* Problem requirements
Could you repeat the records shown below exactly as written?

** Opening Recorded data block **

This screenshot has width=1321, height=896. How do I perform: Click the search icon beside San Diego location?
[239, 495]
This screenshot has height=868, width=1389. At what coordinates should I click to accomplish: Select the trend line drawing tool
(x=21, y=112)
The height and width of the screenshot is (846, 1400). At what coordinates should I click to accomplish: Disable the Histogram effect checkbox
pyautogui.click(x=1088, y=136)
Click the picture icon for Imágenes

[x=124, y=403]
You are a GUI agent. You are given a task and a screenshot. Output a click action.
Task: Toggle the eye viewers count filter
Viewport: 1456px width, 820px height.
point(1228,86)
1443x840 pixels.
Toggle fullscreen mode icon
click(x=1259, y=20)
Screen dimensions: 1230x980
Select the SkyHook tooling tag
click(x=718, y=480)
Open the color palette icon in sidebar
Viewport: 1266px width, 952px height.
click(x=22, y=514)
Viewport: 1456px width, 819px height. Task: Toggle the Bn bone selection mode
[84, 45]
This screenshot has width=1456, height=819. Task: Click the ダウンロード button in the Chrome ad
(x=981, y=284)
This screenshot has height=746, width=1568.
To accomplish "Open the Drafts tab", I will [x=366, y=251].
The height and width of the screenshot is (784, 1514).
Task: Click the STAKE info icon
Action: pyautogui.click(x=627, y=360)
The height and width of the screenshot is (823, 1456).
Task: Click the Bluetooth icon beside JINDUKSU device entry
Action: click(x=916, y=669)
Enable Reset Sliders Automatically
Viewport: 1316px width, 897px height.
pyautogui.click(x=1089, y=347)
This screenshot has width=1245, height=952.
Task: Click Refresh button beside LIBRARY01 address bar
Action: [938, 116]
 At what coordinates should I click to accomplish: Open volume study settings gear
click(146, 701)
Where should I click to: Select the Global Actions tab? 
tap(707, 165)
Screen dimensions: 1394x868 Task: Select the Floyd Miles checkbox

** Closing Recorded data block **

* Response to this task
This screenshot has width=1321, height=896. How do I perform: Click the search icon beside San Diego location?
[239, 495]
This screenshot has height=868, width=1389. At what coordinates should I click to accomplish: Select the trend line drawing tool
(x=21, y=112)
The height and width of the screenshot is (846, 1400). At what coordinates should I click to accomplish: Disable the Histogram effect checkbox
pyautogui.click(x=1088, y=136)
Click the picture icon for Imágenes

[x=124, y=403]
You are a GUI agent. You are given a task and a screenshot. Output a click action.
Task: Toggle the eye viewers count filter
Viewport: 1456px width, 820px height.
point(1228,86)
1443x840 pixels.
Toggle fullscreen mode icon
click(x=1259, y=20)
Screen dimensions: 1230x980
Select the SkyHook tooling tag
click(x=718, y=480)
Open the color palette icon in sidebar
Viewport: 1266px width, 952px height.
click(x=22, y=514)
Viewport: 1456px width, 819px height. Task: Toggle the Bn bone selection mode
[84, 45]
This screenshot has width=1456, height=819. Task: Click the ダウンロード button in the Chrome ad
(x=981, y=284)
This screenshot has height=746, width=1568.
To accomplish "Open the Drafts tab", I will [x=366, y=251].
The height and width of the screenshot is (784, 1514).
Task: Click the STAKE info icon
Action: pyautogui.click(x=627, y=360)
The height and width of the screenshot is (823, 1456).
Task: Click the Bluetooth icon beside JINDUKSU device entry
Action: click(x=916, y=669)
Enable Reset Sliders Automatically
Viewport: 1316px width, 897px height.
pyautogui.click(x=1089, y=347)
This screenshot has width=1245, height=952.
Task: Click Refresh button beside LIBRARY01 address bar
Action: [938, 116]
 At what coordinates should I click to accomplish: Open volume study settings gear
click(146, 701)
Where should I click to: Select the Global Actions tab? 
tap(707, 165)
Screen dimensions: 1394x868 Task: Select the Floyd Miles checkbox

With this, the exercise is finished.